## Task set
1: According to the 2018 cohort profiles, in which country did Erin Binder volunteer with American Jewish World Service?
2: Pick up the 2018 cohort profiles after their final sentence and continue writing.

## Reading text
%%

2018 Cohort

Erin Binder
Hebrew Union College-Jewish Institute of Religion

Erin Binder is a third-year rabbinical student (’21) as well as a graduate of the NY School of Education (’18). She has a bachelors from the George Washington University and a masters in international development from New York University. With an interest in humanitarian issues and human rights, her travel has taken her all over the world, including serving as a volunteer with American Jewish World Service in Uganda. Erin has worked with various Jewish and international nonprofits in New York, Washington DC and Texas in fundraising, development and programming capacities. Before coming to HUC-JIR, Erin was a part of the youth education team at Temple Beth Shalom in Austin, TX. For the last two years, Erin served as the education intern at Temple Shaaray Tefila in New York City and is excited to serve this year as a rabbinical intern at Larchmont Temple.


Elizabeth Breit
Jewish Theological Seminary

Elizabeth Breit is an explorer on a quest for the good in everything. She’s followed this sense of wonder to jobs as a lower school teacher, global active travel trip leader, mediator, and chaplain. The consistent thread through her travels is her sense of wholeness in connection with others – resonating with the suffering, joy, and complexity of each person, and finding the beauty in every one and in every place. She is thrilled to find JOIN and to learn to weave  that beauty of many people together into a greater whole. She is currently a rabbinical student at JTS.


Atara Cohen
Yeshivat Maharat

Atara Cohen is a native of Riverdale NY. She graduated from Princeton University with a BA in Religion and a certificate in Judaic Studies. Through her undergraduate studies, she focused on the impact of text on religious experience. Outside of her academic study of religion, she engaged with the interfaith community on campus and was an a leader of the Orthodox community at Hillel. Atara has studied Torah in a variety of settings, including, among others, Midreshet Nishmat, Yeshivat Hadar, and Drisha. During her time at Yeshivat Maharat, she was a Rabbinical Fellow for Human Rights at T’ruah, is a UJA graduate fellow, and is participating in the JOIN for Justice community organizing course. She has taught Torah as a scholar in residence in multiple communities and is serving as a rabbinic intern at the Columbia-Barnard Hillel.

%%

## Provided data
%%

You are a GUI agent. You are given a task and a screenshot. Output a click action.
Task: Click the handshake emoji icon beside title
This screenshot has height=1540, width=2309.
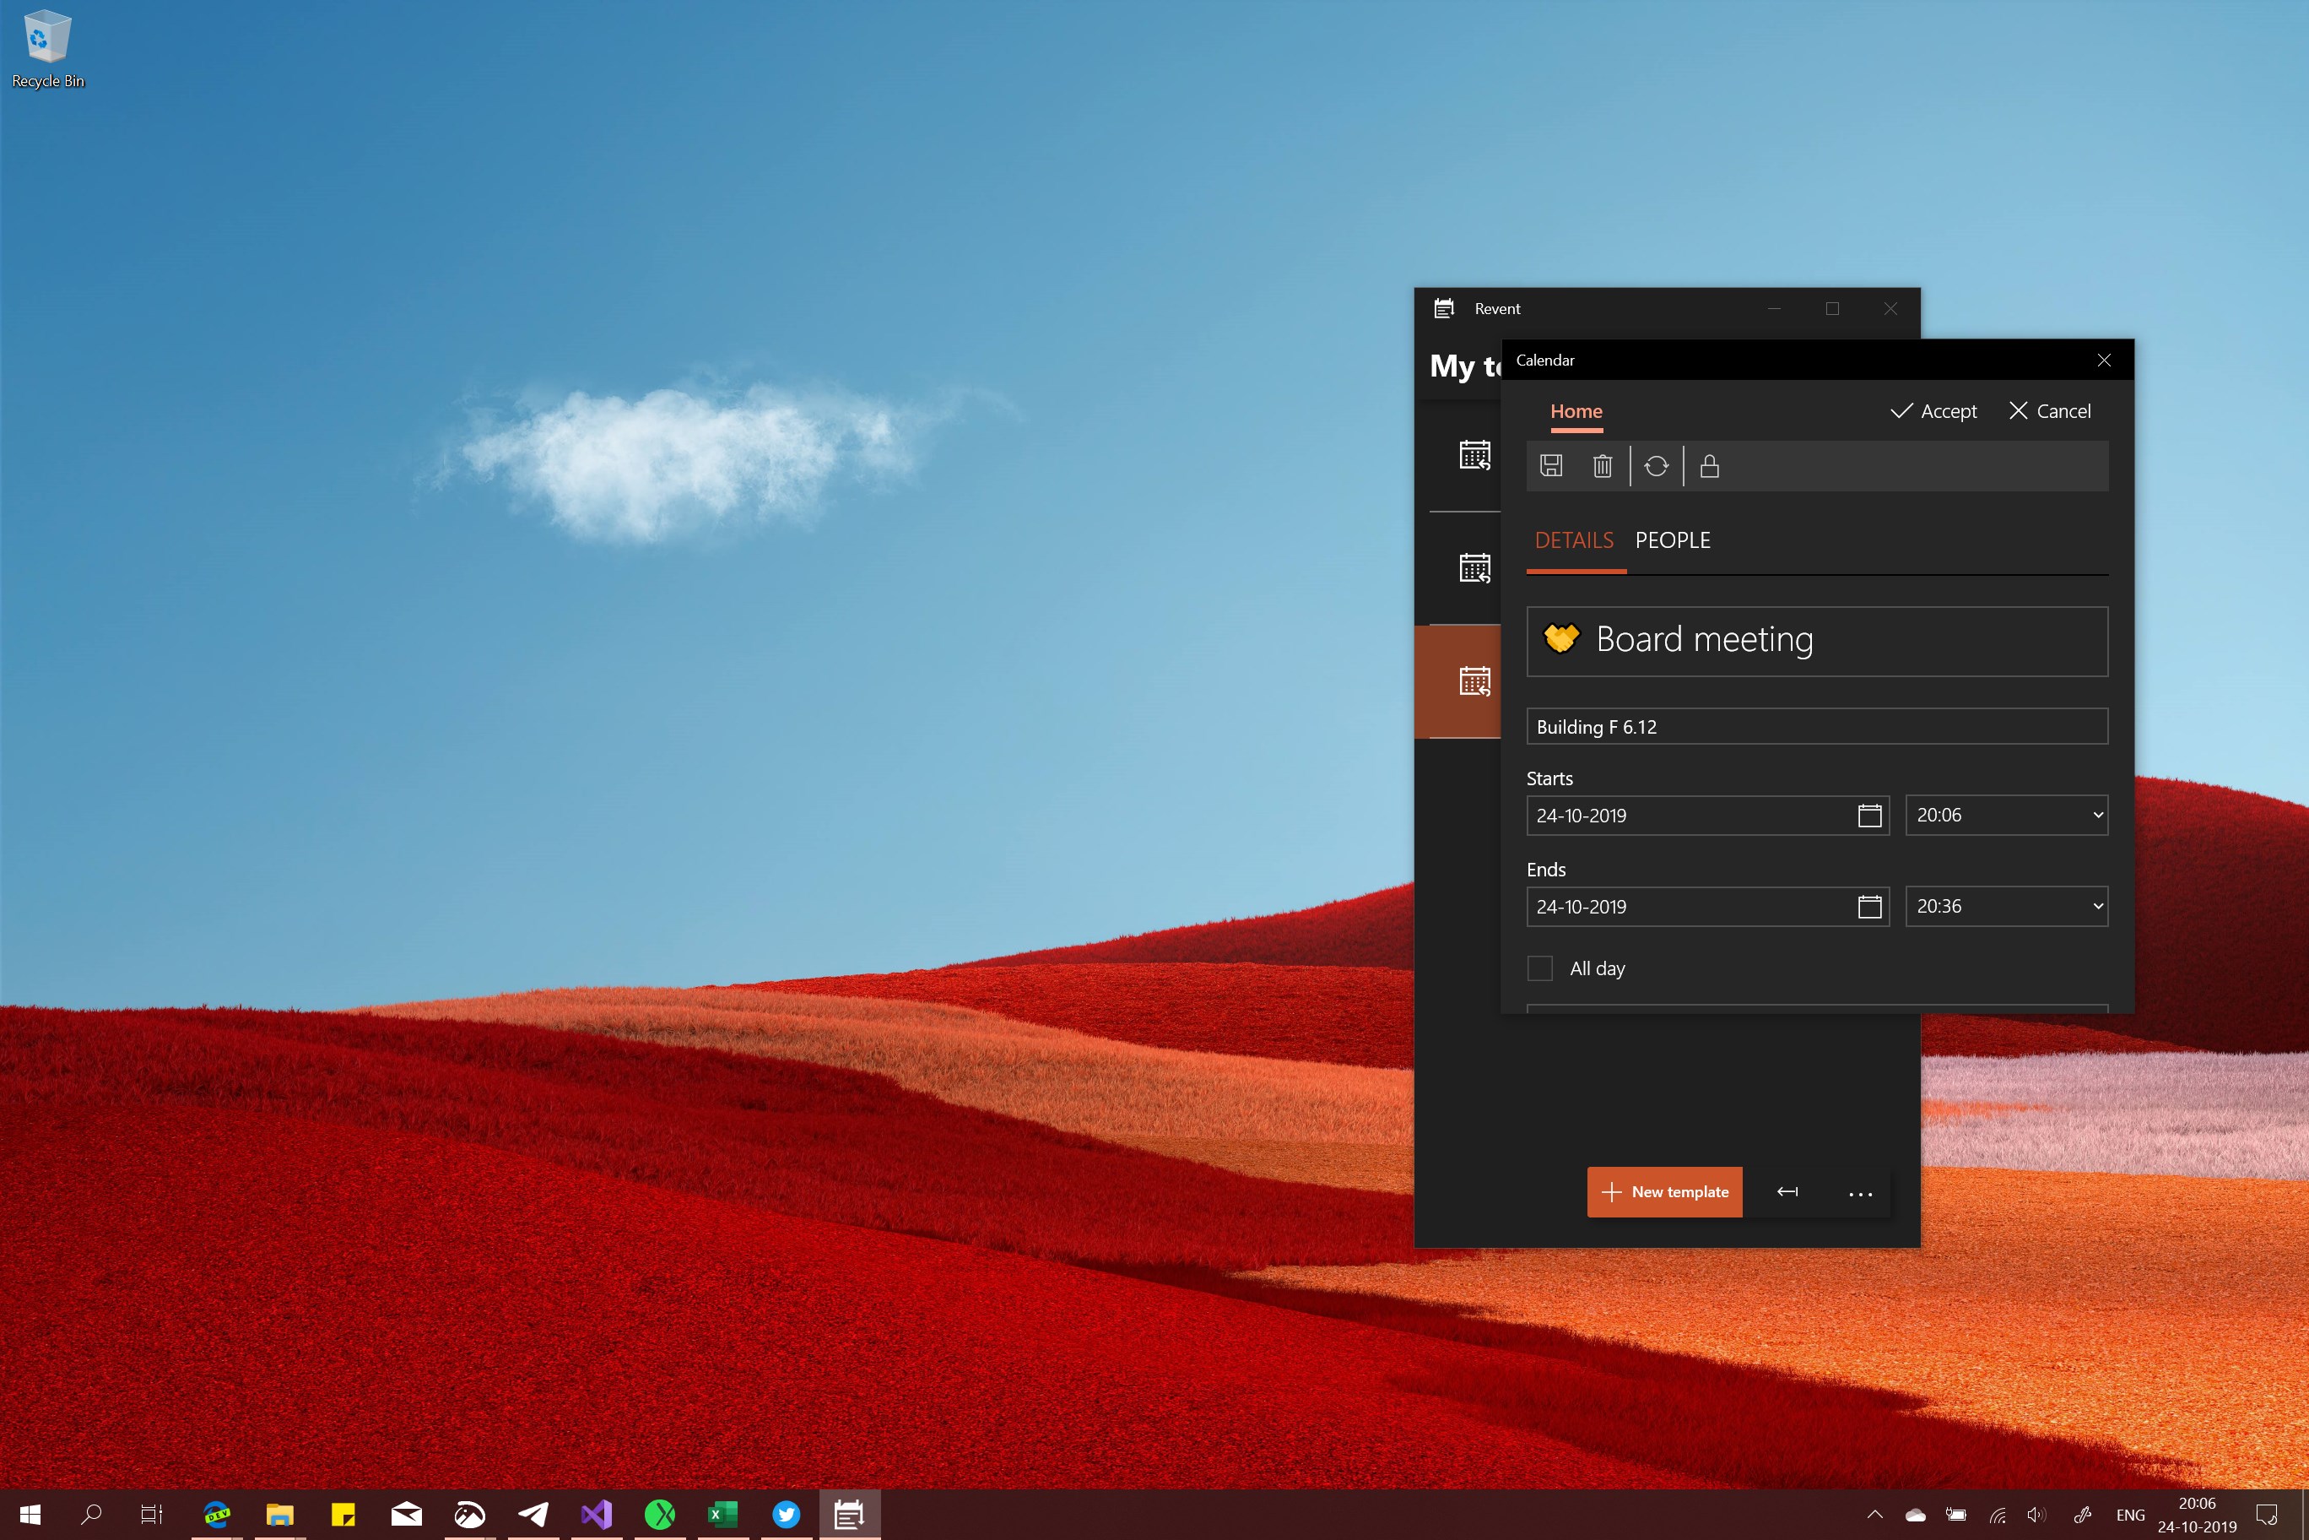click(x=1561, y=639)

%%

## Expected responses
1: Uganda

2:
Eli Finkelstein
Yeshivat Chovevei Torah

Eli Finkelstein is a third year rabbinical student at Yeshivat Chovevei Torah. He graduated from Columbia University in 2016 majoring in Ancient Studies. Additionally, he studied at Drisha, Pardes, and the Center for Modern Torah Leadership’s Summer Beit Midrash.


Ben Freed
Jewish Theological Seminary

Ben Freed is a third-year Rabbinical student at the Jewish Theological Seminary in New York City.Before Rabbinical School, Ben’s primary formal Jewish education came from Jewish Day Schools in North Carolina and Michigan where he learned Hebrew, basic text study, and that he could excel in sports as long as only other Jews were playing. Ben studied Journalism at the University of Texas and has worked as a reporter, yoga instructor, Uber driver, and Bar Mitzvah DJ as well as the education director of Camp Tel Yehudah—the senior leadership camp of Young Judaea, a pluralist Zionist youth movement. During his year in Israel with JTS, Ben interned at Kehilat Ramot Zion in Jerusalem. Ben is extremely excited to be a part of this year’s JOIN for Justice seminar to learn community organizing skills in an interdenominational setting.


Margo Hughes-Robinson
Jewish Theological Seminary

Margo Hughes-Robinson is a third-year student at the Jewish Theological Seminary, and currently serves as a Marshall T. Meyer Rabbinic Fellow at B’nai Jeshurun in NYC. A New Yorker by birth, she grew up in communities all over the United States before attending Clark University, where she graduated in 2015 with degrees in Theatre and Jewish Studies. Margo is also a proud alumna of the Conservative Yeshiva Lishma Fellowship and the Hartman Rabbinic Student Seminar. During her time in rabbinical school, she has enjoyed professional endeavors with T’ruah, Kulanu, Inc., Fort Tryon Jewish Center, Camp Ramah in the Berkshires, Adat Israel in Guatemala City, and as an Interfaith Educator at the Cathedral of St. John the Divine in New York.


Rory Katz
Jewish Theological Seminary

Rory Katz is in her 5th and final year of rabbinical school at the Jewish Theological Seminary. She is a recipient of the Gladstein Fellowship in Entrepreneurial Rabbinics, through which she is serving as the student rabbi at Congregation Chevrei Tzedek in Baltimore and as the rabbinic intern at the Conservative Synagogue Adath Israel in Riverdale. Prior to Rabbinical School, Rory worked as an educator in both secular and Jewish contexts. She also spent a year studying at Yeshivat Hadar, which is where she first fell in love with the Talmud. Rory earned her B.A. at Vassar College in Philosophy.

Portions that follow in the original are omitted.